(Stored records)
════════════════════

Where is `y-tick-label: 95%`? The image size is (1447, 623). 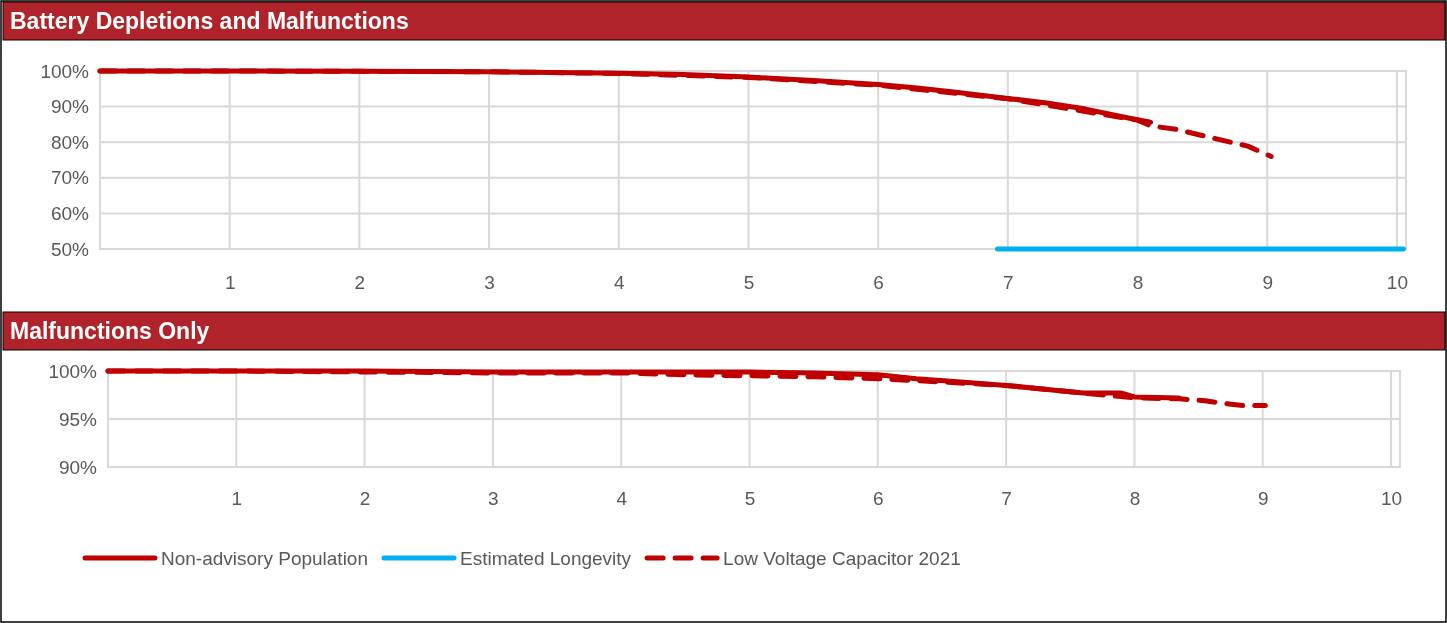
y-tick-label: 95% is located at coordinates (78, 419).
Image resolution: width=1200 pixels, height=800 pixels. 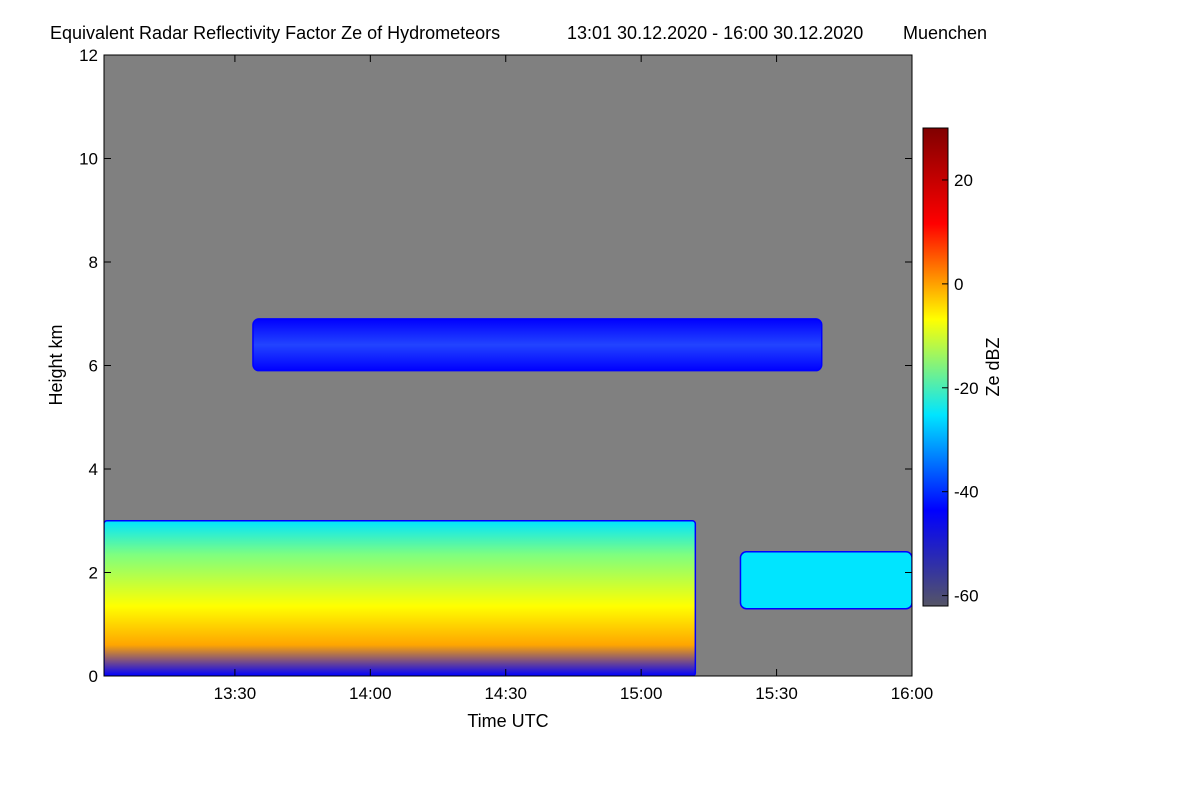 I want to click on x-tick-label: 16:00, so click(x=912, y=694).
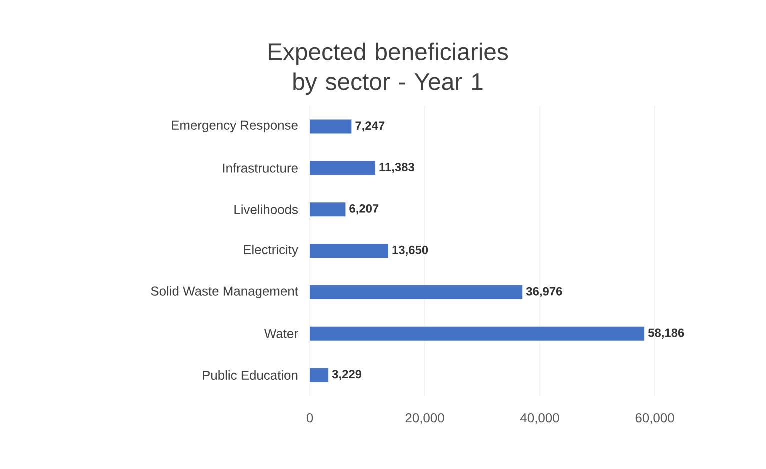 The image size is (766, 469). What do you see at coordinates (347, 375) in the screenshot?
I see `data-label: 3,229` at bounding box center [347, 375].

════════════════════

Requirement: Write out again the part of the items that opens at the very start and closes with the line containing "y-tick-label: 95% is", both ends included. Leave the pictures out of your answer.

Expected output:
Where is `y-tick-label: 95%`? The image size is (1447, 623). 
y-tick-label: 95% is located at coordinates (78, 419).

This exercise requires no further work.